Birinci ve İkinci Dünya Savaşı arasındaki dönemde faşist rejimler başka ülkelerde de ortaya çıktı. İspanya’da Franco, Portekiz’de Salazar, Macaristan’da Horthy, Romanya’da Antonescu, Bulgaristan’da monarşik-faşist rejim, Yunanistan’daki Metaksas’ın monarşik-faşist rejimi v.b. gibi…
Hitler faşizmi insanlığı, 70 milyona yakın ölü ve diğer yıkımlarla, insanlık tarihinin en büyük felaketi olan İkinci Dünya Savaşı’na sürükledi. Savaşta en ağır bedeli ödeyen, en büyük yükü ve fedakarlıkları omuzlayan, Hitler faşizminin çöküşüne en büyük katkıda bulunan ve 25 milyonu aşkın yurttaşının can verdiği Sovyetler Birliği oldu.
Savaştan sonra, NATO ve emperyalistlerin desteğiyle birçok ülkede faşist rejimler ortaya çıktı. Soğuk Savaş döneminde, yine Amerikalıların desteğiyle özellikle Latin Amerika’da Asya’da ve Avrupa’da da ABD’nin emperyalist hedeflerinin desteklenmesini amaçlayan faşist rejimler ortaya çıktı. Bunlara ilişkin çarpıcı bir örnek, 15 Temmuz 1974’te EOKA B’nin faşist darbesiyle Kıbrıs’ı da kurban ederek, Türk istilasından sonra Kıbrıs’ı parçalamaya yönelik emperyalist planları kusursuz bir şekilde uygulayan faşist diktatörlük rejimini yedi yıl boyunca Yunanistan’a dayatan 1967 Cuntasının darbesidir.
Büyük sermaye Faşizmi destekliyor- «Onun kökleri sistemi kucaklıyor». Tarihsel olduğu kadar bugün de faşizmi doğuranın kapitalizmden başkası olmadığı açıkça görülmektedir. Nazilerin o zamanki yerel ve uluslararası burjuvazi ile esas olarak finanse edilmeleri yoluyla birleşmeleriyle özünde bu durum tarihsel olarak da kanıtlanmıştır.
«Göring’in daveti üzerine Almanya’nın en büyük sanayicilerinden yaklaşık 25’i (1930’dan itibaren Uluslararası Ödemeler Bankası Başkanı, Reich Bankası Direktörü ve 1934’ten itibaren Nazilerin Maliye Bakanı) Horace Greeley Hjalmar Schacht ile 20 Şubat 1933’te Berlin’de bir araya geldi», yani, «5 Mart 1933’teki Almanya seçimlerinden kısa bir süre önce. Buluşma, yaklaşan seçimlerde Nazilerin desteklenmesi için 3.000.000 mark tutarında özel bir fonun oluşturulmasıyla sona erdi. Bu seçimlerde Nasyonal Sosyalist Parti oyların %43,9’unu aldı».

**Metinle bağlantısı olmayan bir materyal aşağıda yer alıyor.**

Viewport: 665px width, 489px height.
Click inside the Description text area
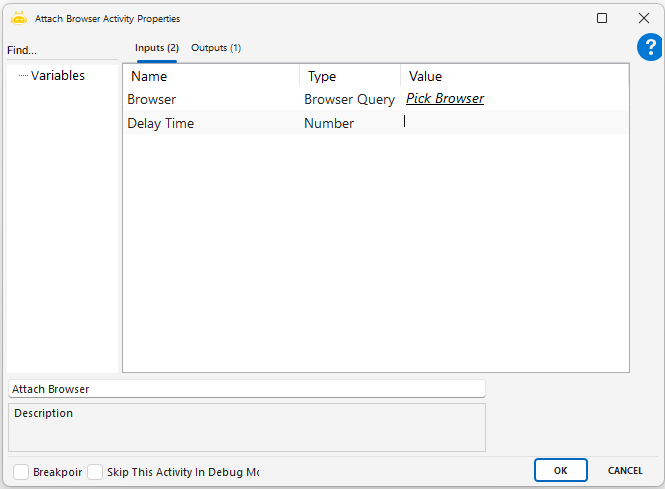click(x=246, y=432)
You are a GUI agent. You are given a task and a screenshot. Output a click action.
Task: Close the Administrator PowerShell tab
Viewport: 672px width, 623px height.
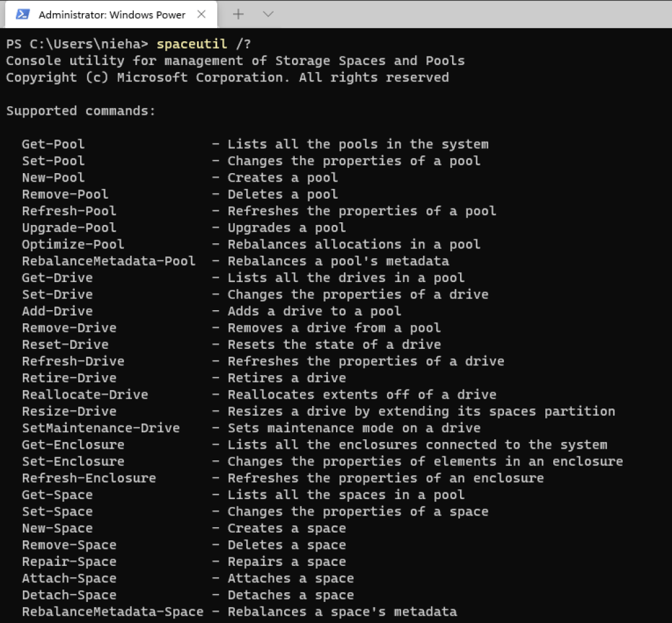pyautogui.click(x=202, y=14)
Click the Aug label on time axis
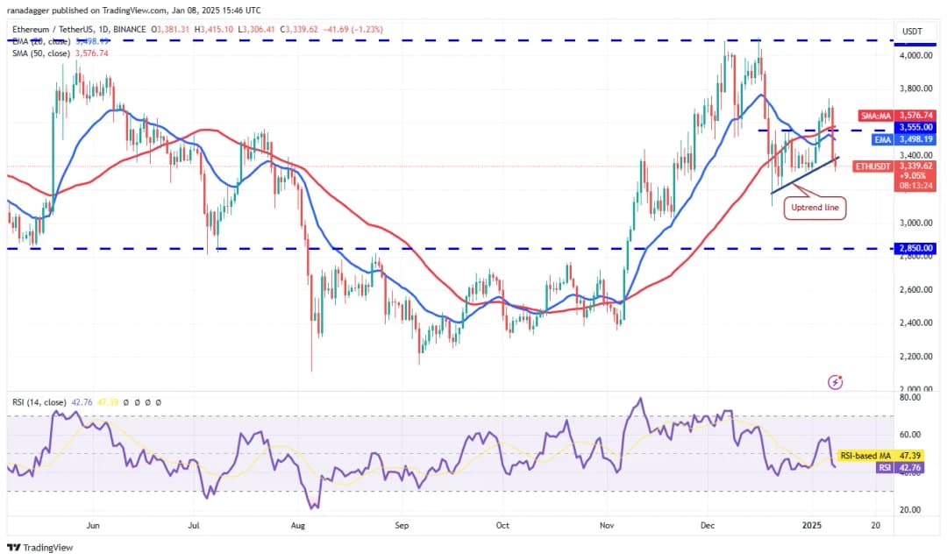Viewport: 947px width, 560px height. point(298,527)
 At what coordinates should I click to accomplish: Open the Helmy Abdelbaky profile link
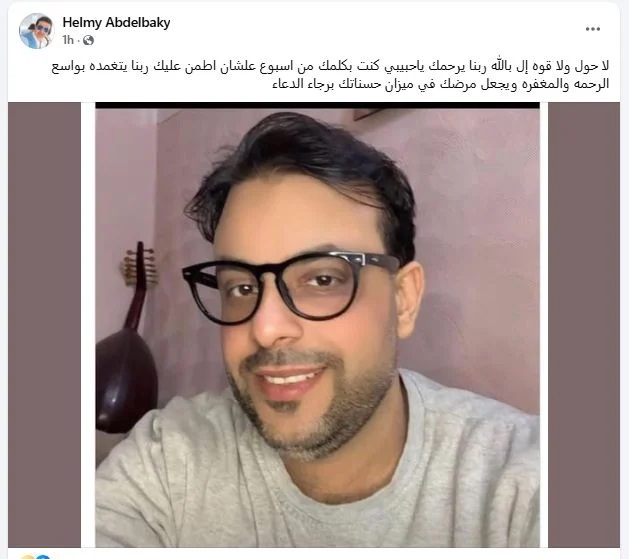click(x=116, y=22)
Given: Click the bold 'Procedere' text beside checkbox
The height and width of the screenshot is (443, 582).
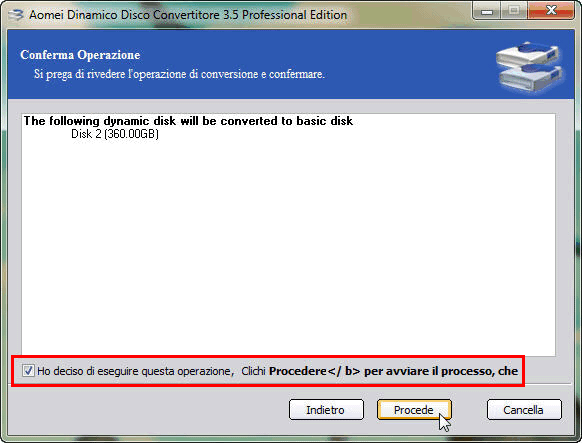Looking at the screenshot, I should (298, 371).
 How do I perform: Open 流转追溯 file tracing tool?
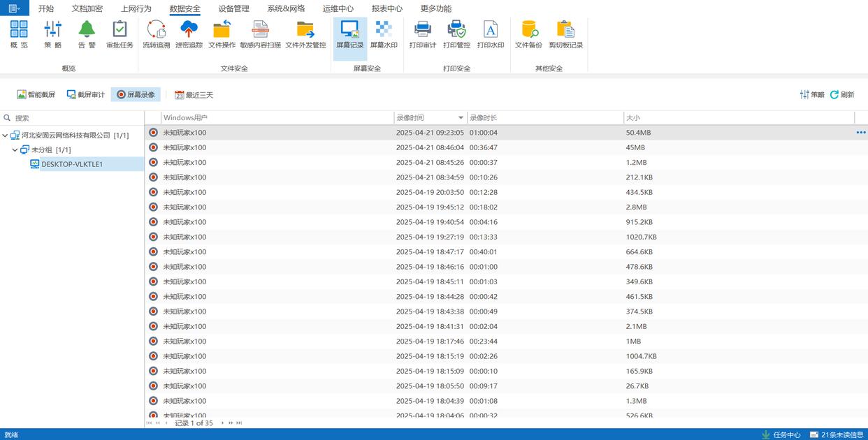point(156,34)
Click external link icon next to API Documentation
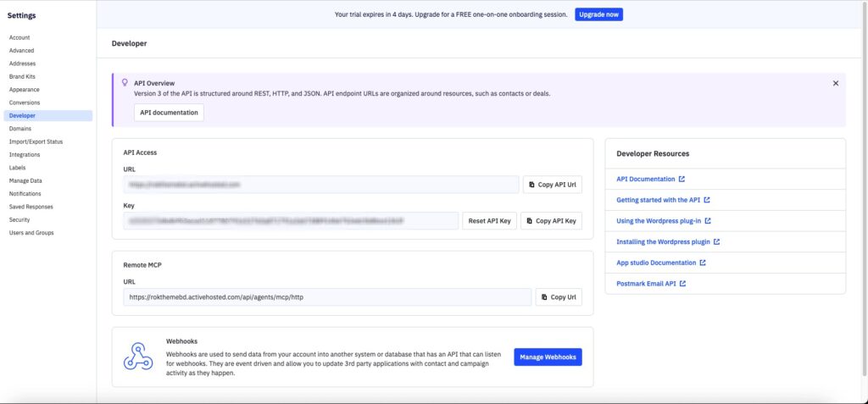Image resolution: width=868 pixels, height=404 pixels. [682, 180]
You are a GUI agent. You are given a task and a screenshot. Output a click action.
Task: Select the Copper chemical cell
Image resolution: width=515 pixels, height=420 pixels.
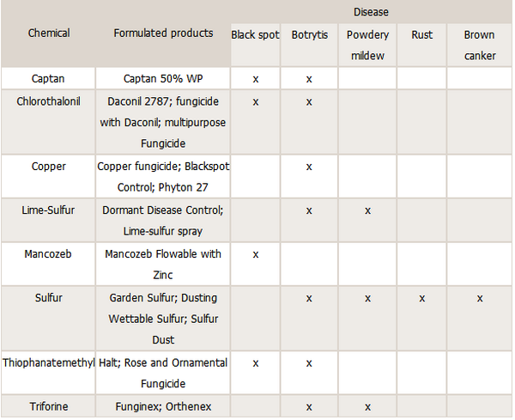49,166
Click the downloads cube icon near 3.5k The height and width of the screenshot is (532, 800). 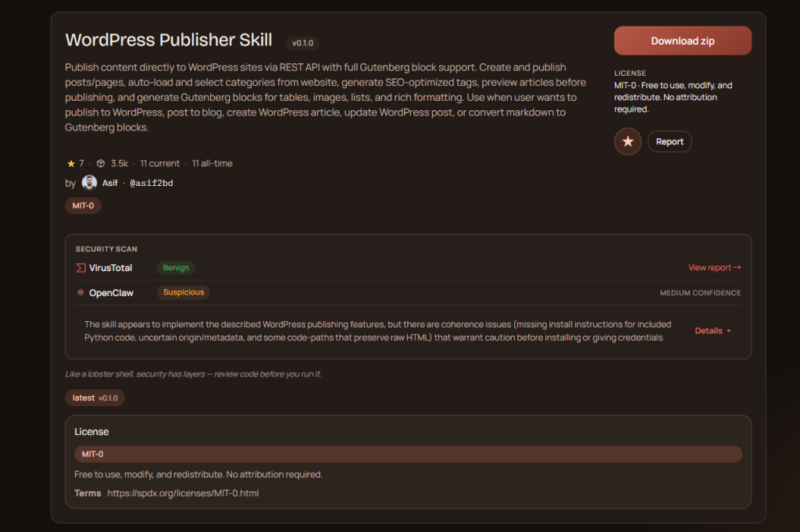click(x=101, y=163)
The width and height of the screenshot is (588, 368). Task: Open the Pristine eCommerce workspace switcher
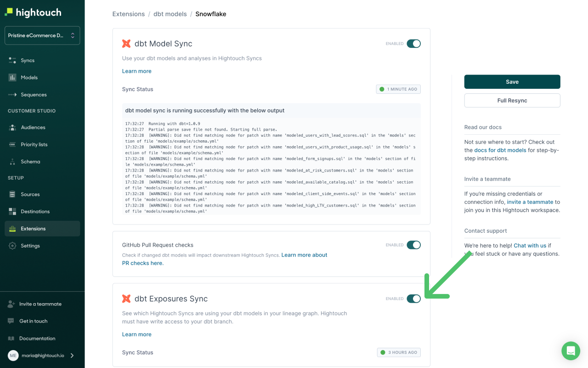click(42, 35)
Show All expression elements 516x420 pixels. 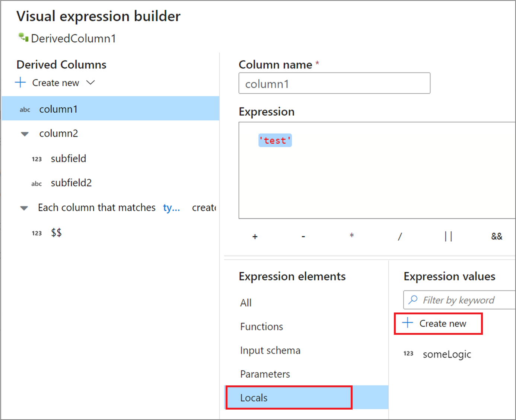click(246, 303)
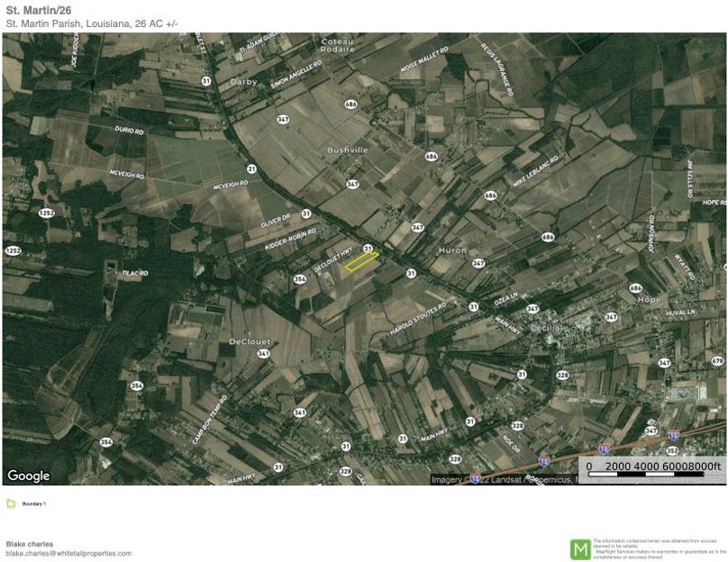Select the yellow property boundary outline

pos(359,262)
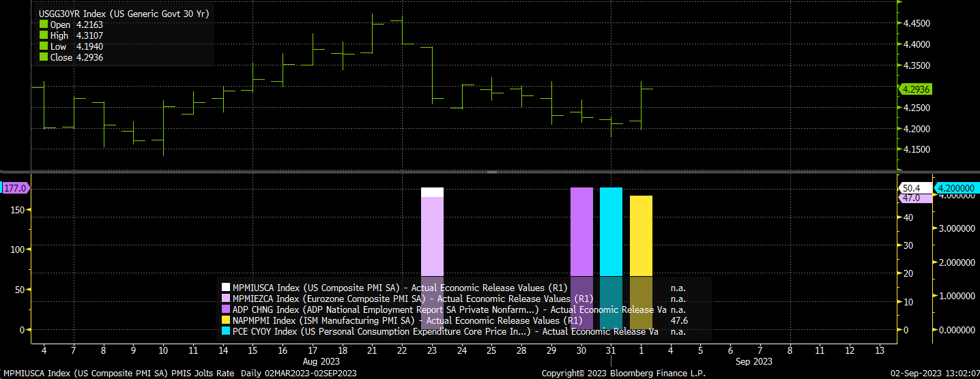Click the cyan 4.200000 right axis tag
This screenshot has height=379, width=980.
coord(956,188)
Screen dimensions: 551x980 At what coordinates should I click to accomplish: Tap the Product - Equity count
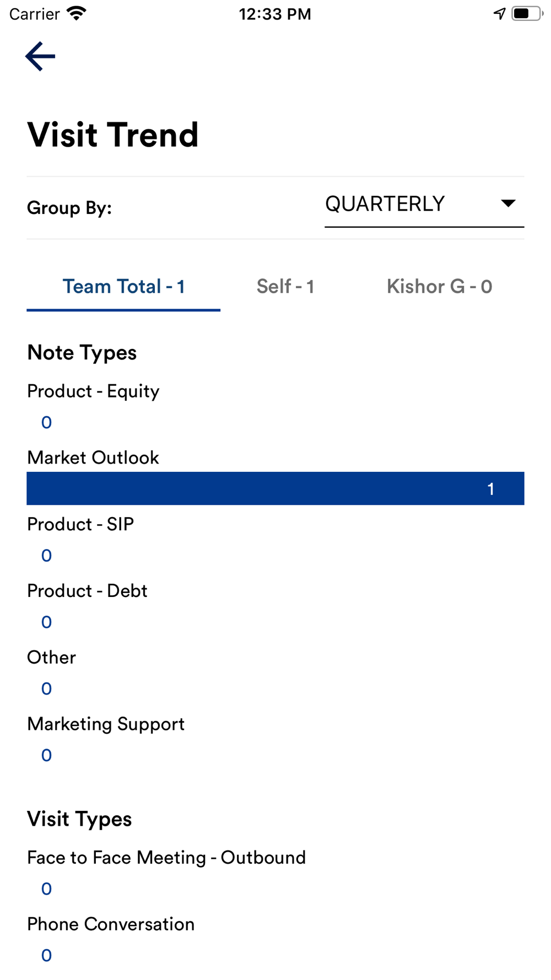pos(46,423)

Ancak Almanya’nın ekonomik ve askeri güçlenmesinde Amerikan tekelleri: Ford, General Motors (yalnızca Opel iştiraki aracılığı ile değil), General Electric, Standard Oil (şimdi Exxon-Mobil), IBM, ITT (şimdi AT&T), Chase Manhattan Bank ve diğer pek çok şirket de katalizör rolü oynadı. Nazi Almanyası’nın sunduğu «mükemmel» iş ortamından yararlanarak büyük yatırımlar yaptılar ve devasa kârlar elde ettiler.
«Faşistlerin maskeleri zamanla değişiyor…»
Bugün, «belki» geçen yüzyılda ortaya çıkan faşist rejimler veya klasik faşizm yok, ancak tarihsel ve güncel deneyim göstermektedir ki, egemen tekelci burjuvazi amacına ulaşmak için faşist örgütleri de kullanmaktan çekinmemekte ve faşizm cephaneliğindeki yedek olmaya devam etmektedir.
Bu nedenle, uyanık muhafızlar olmalıyız, faşizme, onun hasta türevlerine, milliyetçiliğe ve şovenizme karşı mücadele etmeliyiz, ta ki bir gün kendisini doğuran sistemle birlikte onu tarihin çöplüğünün derinlerine gömene kadar!